>> Start Records for the task

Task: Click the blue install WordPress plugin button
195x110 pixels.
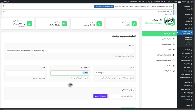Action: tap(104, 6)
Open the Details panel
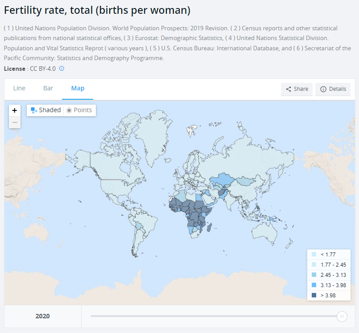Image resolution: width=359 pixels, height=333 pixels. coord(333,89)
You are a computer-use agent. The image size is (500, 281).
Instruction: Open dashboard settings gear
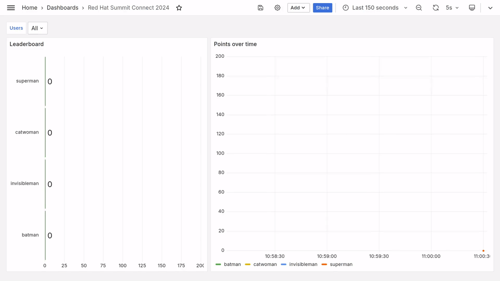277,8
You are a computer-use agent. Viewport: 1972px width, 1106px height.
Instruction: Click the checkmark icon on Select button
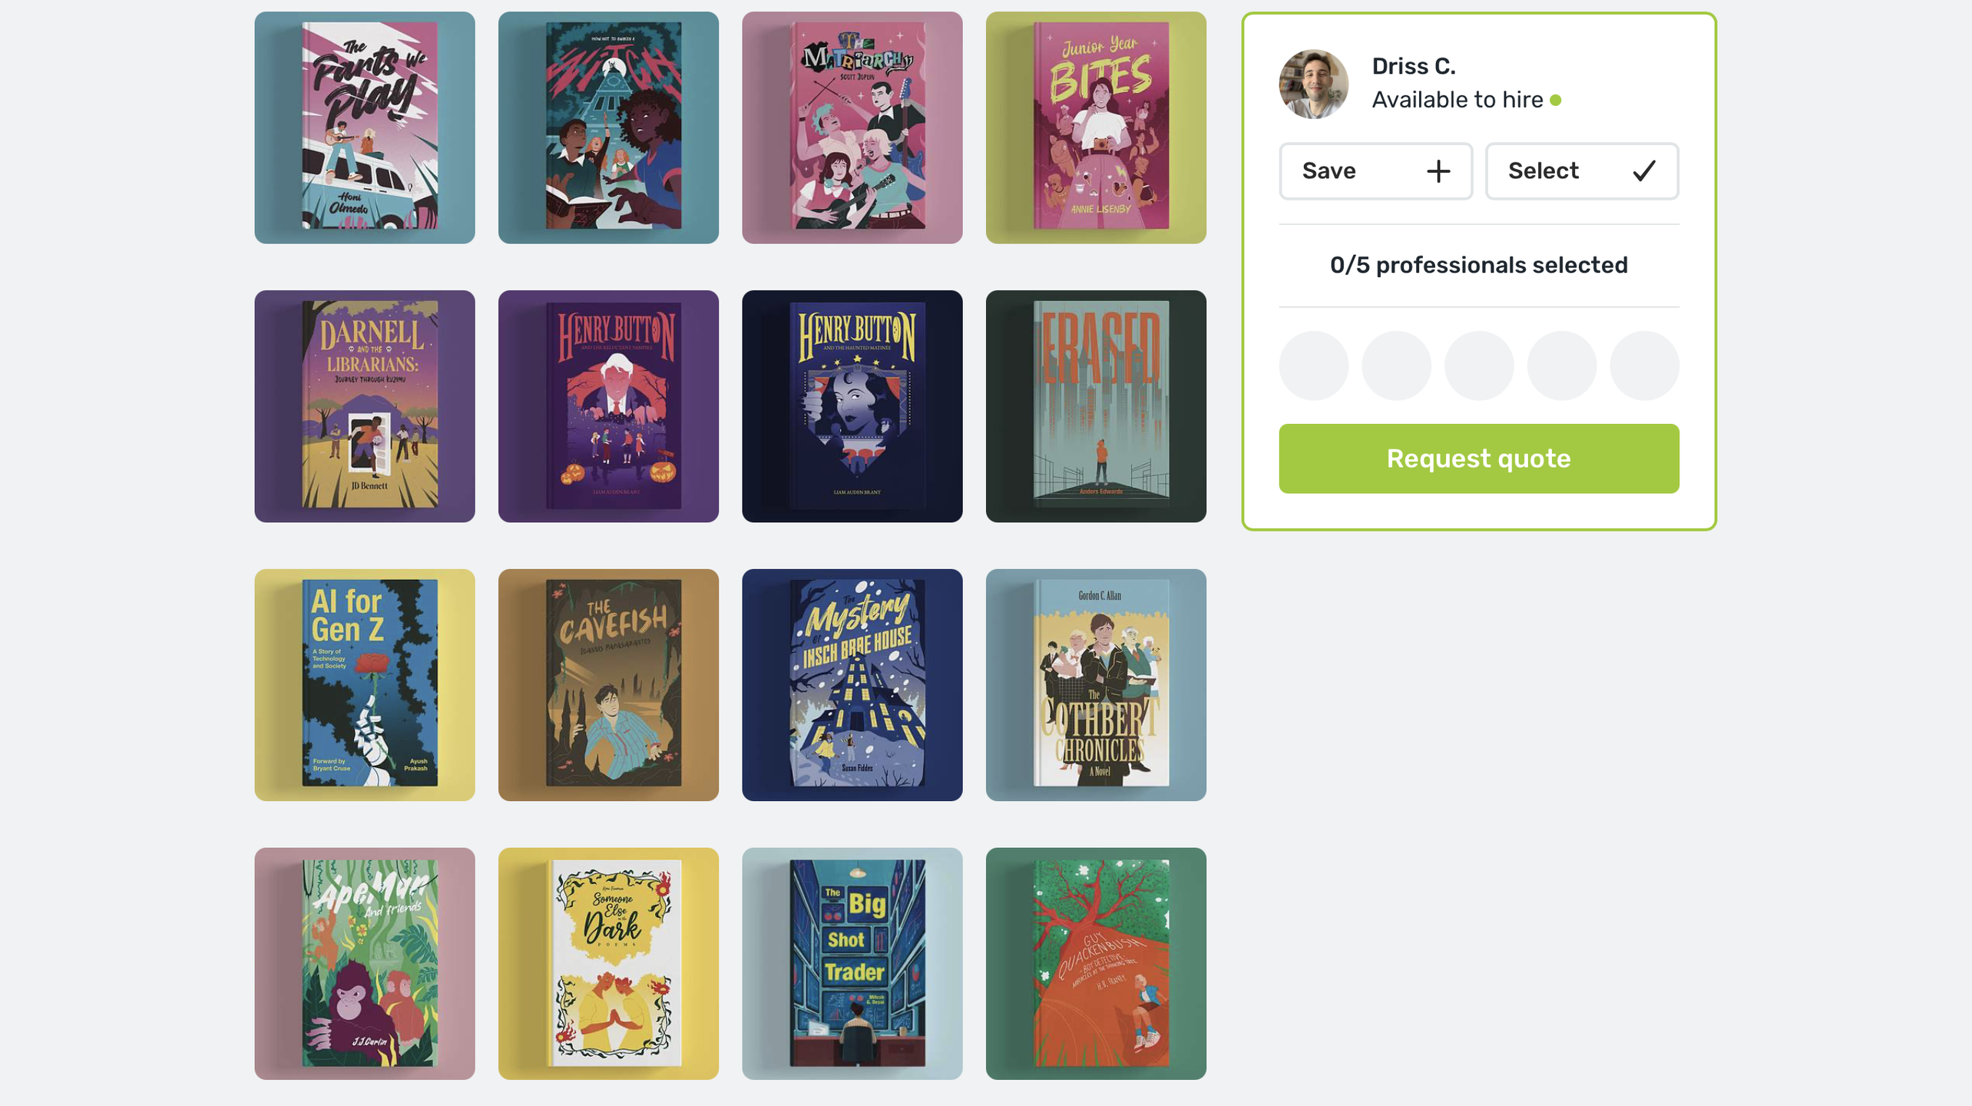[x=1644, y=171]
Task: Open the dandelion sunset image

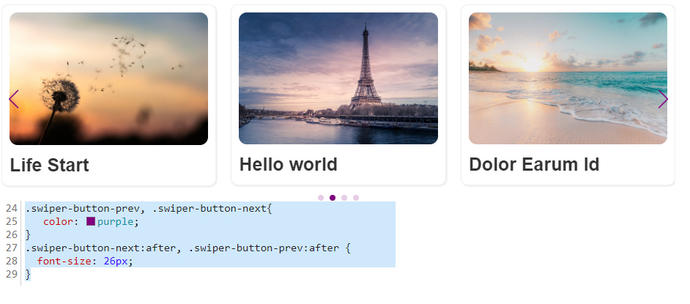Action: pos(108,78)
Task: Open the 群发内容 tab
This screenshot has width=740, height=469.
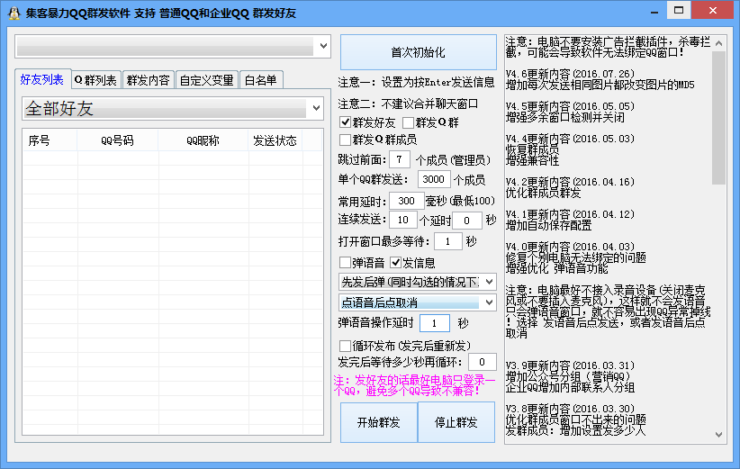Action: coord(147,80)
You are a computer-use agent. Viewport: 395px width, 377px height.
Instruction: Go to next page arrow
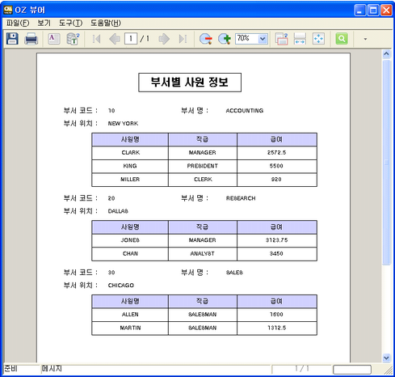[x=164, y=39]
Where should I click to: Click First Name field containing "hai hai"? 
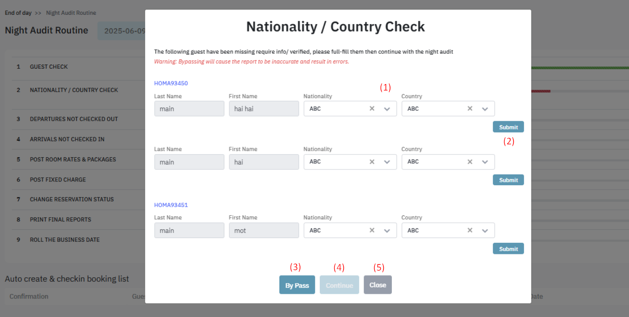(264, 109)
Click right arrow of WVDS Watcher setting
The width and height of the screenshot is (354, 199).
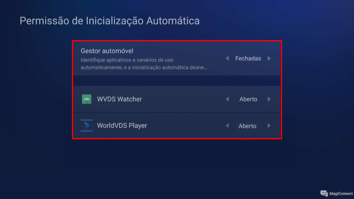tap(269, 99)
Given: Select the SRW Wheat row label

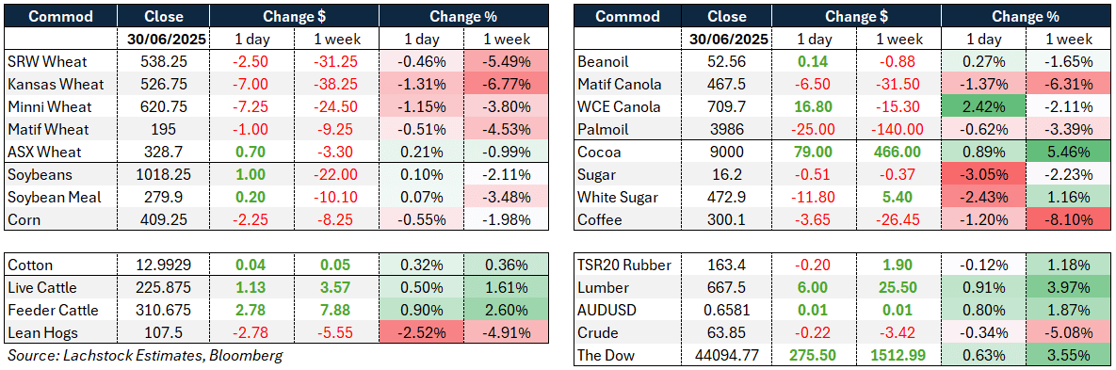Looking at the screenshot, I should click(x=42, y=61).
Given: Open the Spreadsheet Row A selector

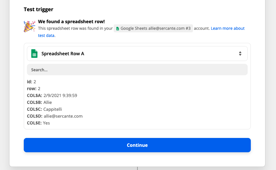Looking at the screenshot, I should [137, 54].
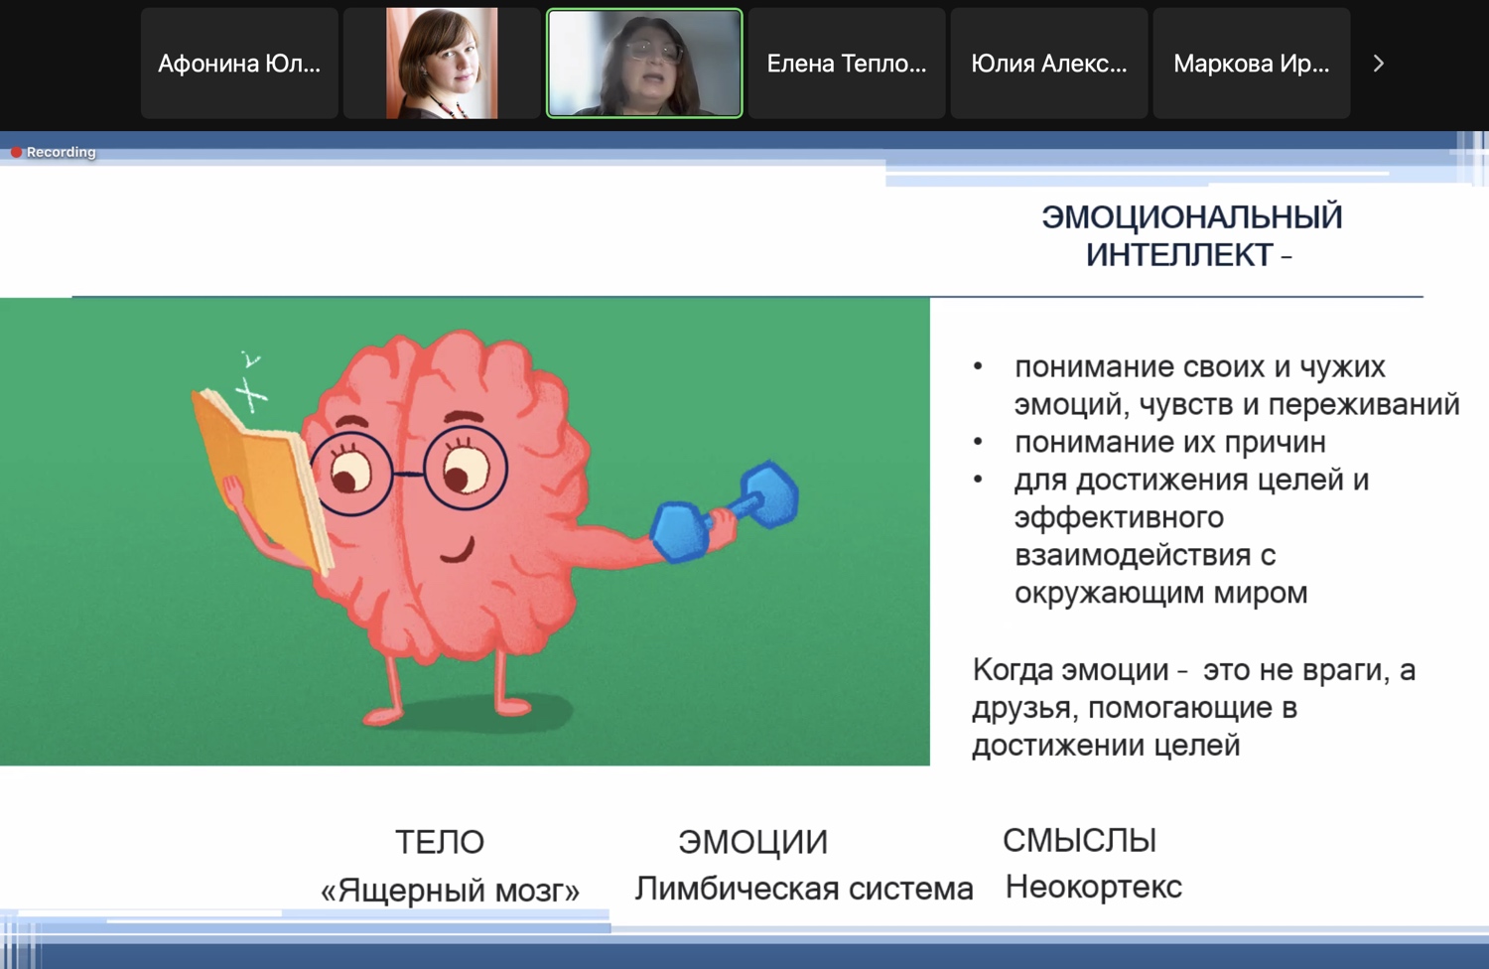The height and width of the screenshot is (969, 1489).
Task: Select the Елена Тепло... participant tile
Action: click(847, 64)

>> End Records for the task

**Exercise details:** Rewrite the items from the line holding "Task: Open the 群发内容 tab" through the line holding "Looking at the screenshot, I should click(x=42, y=61).", inclusive, changing "arrow" to "chevron" and leaving everything else as it is. Omit the pictures.

**Result below:**
Task: Open the 群发内容 tab
This screenshot has width=740, height=469.
Action: coord(147,80)
You are a computer-use agent. Viewport: 395px width, 377px height.
Instruction: Go to next page chevron
[x=164, y=39]
Where should I click to: Click First Name field containing "hai hai"? 
(264, 109)
Click right chevron of WVDS Watcher setting
The width and height of the screenshot is (354, 199).
tap(269, 99)
Given: Select the SRW Wheat row label

Looking at the screenshot, I should click(x=42, y=61).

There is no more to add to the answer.